I consiglieri comunali del gruppo consiliare Rinascita Popolare di Cessaniti, Francesco Altieri e Salvatore Barbieri, scrivono una lettera al presidente del consiglio e al segretario comunale per lamentare gli appelli e gli interventi del gruppo più volte ignorati dall'amministrazione comunale che anche nell'ultimo consiglio dello scorso 23 marzo non ha dato loro la parola comportando così l'abbandono dell'aula da parte del gruppo Rinascita Popolare.

"Ci rivolgiamo al sindaco ma soprattutto agli assessori e al presidente del consiglio. Più volte noi di Rinascita Popolare - scrivono - abbiamo fatto presente la nostra volontà di portare avanti un’attività politica di minoranza volta a dare un contributo positivo e costruttivo. Una minoranza cha aiuti l’amministrazione nei momenti di seria necessità ed emergenza, proprio come quello che stiamo attraversando ormai da marzo dell’anno scorso. Sono molte le proposte che abbiamo inviato e protocollato con le quali abbiamo offerto esplicitamente il nostro “piccolo” contributo, tutte, naturalmente, ignorate. Ci chiediamo quindi cosa deve fare una Minoranza? Quale compito ha l’opposizione? Ci rivolgiamo al presidente del Consiglio facendo presente che tante altre sono state le interrogazioni fatte da Rinascita Popolare, alle quali però abbiamo ottenuto soltanto risposte deludenti ed insoddisfacenti."

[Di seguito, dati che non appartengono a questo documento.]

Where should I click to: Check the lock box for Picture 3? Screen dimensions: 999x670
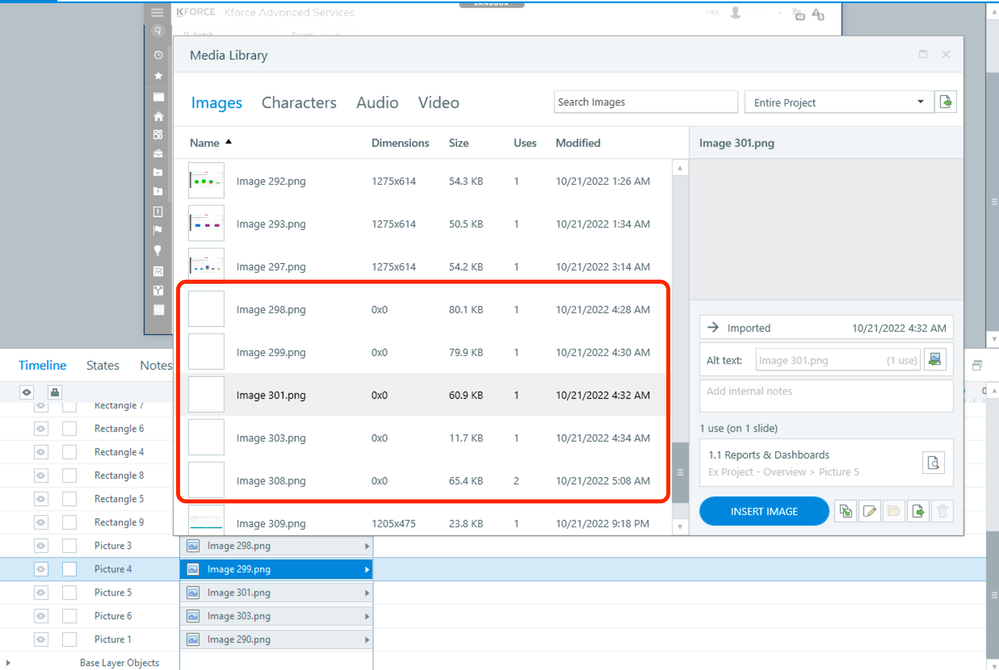click(69, 546)
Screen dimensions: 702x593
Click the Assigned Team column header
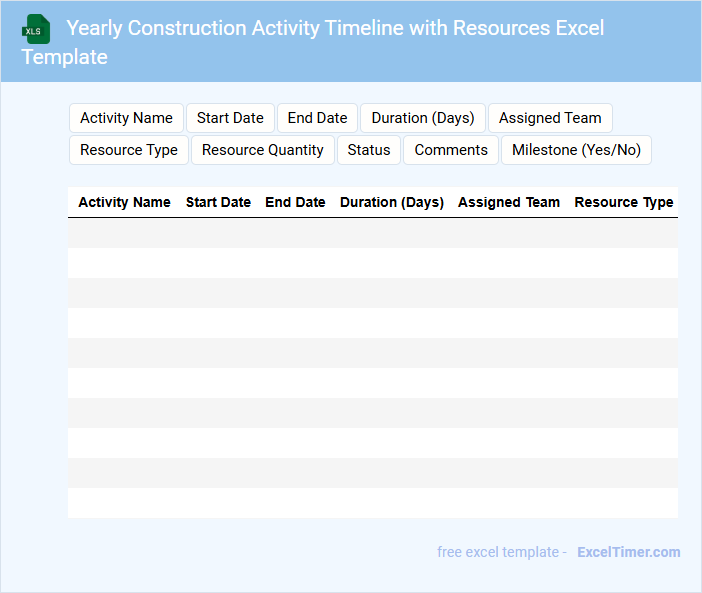[509, 202]
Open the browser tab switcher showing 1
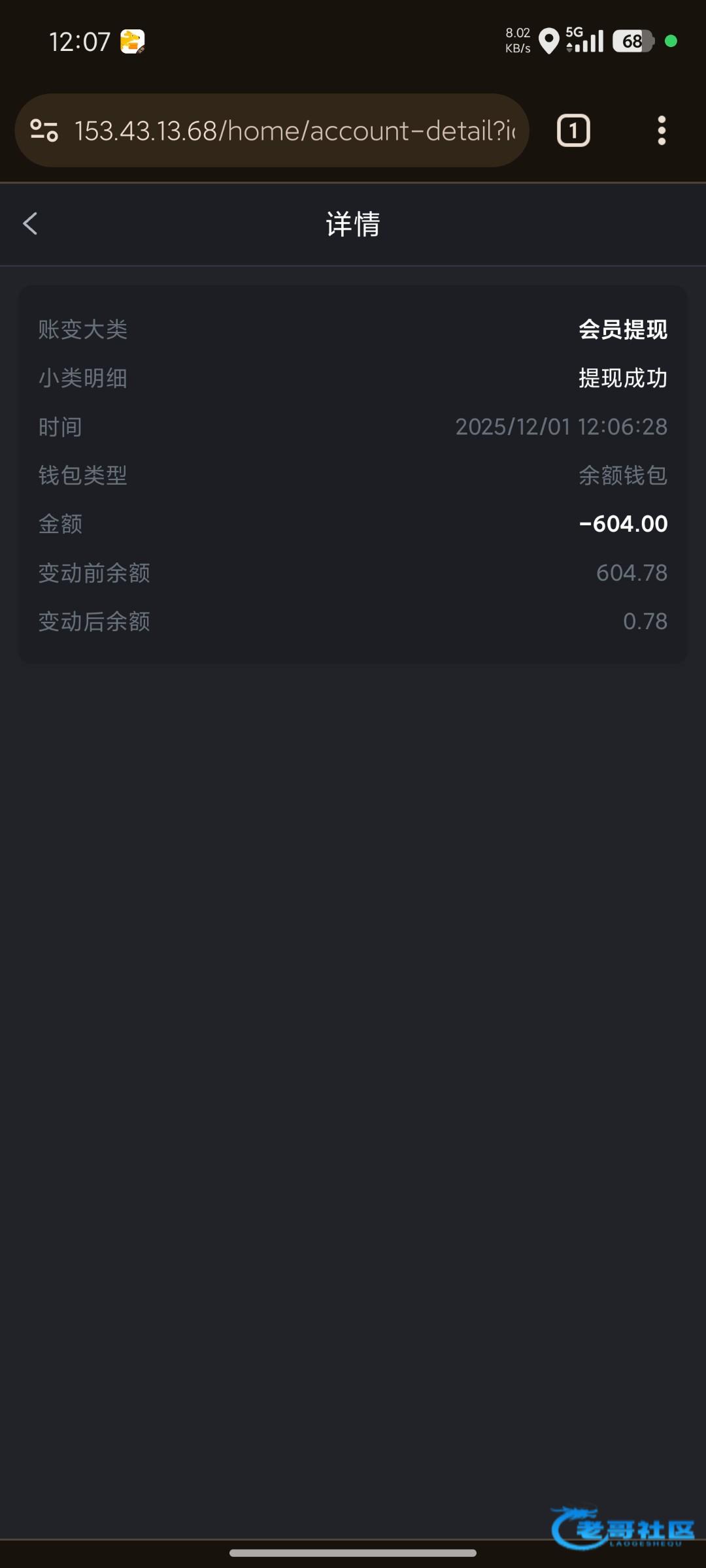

"Ci vogliamo rivolgere anche agli assessori, chiedendo di fatto come stanno svolgendo la loro funzione - continuano i consiglieri - non avendo ancora alcuna delega. In che modo danno il loro contributo? Secondo noi ad oggi hanno solo riscaldato la sedia e alzato la mano quando necessario! Inoltre vorremmo anche chiedere al Sindaco quando arriverà la quota rosa in Giunta, visto che lui stesso disse che l'attuale composizione della giunta era provvisoria, e ricordiamo, anche alla segretaria, che la parità di genere è prevista dalla legge! Pensiamo e sosteniamo che ad oggi l’attività politica ed amministrativa del Comune di Cessaniti sia concentrata nelle mani del Sindaco. Figura che tende a non delegare ma bensì ad accentrare sulla sua persona tutte le decisioni amministrative - politiche nonché tutte le attenzioni mediatiche."

"Vorremmo far presente all’Amministrazione tutta - prosegue la lettera - che il territorio di Cessaniti versa in uno stato pietoso. Facendo una analisi consuntiva dall'insediamento della "nuova" amministrazione ad oggi, possiamo notare che nulla è migliorato o cambiato. Noi vogliamo il bene dei nostri cittadini, del nostro Comune e per questo oggi diciamo che non ci stiamo! Non stiamo qui a riscaldare la sedia e per questo vi chiediamo di convocarci, la prossima volta, per qualcosa di importante! Quindi, in segno di protesta a questo modo di fare politica e di amministrare, lasciamo questa seduta e abbandoniamo l'aula!".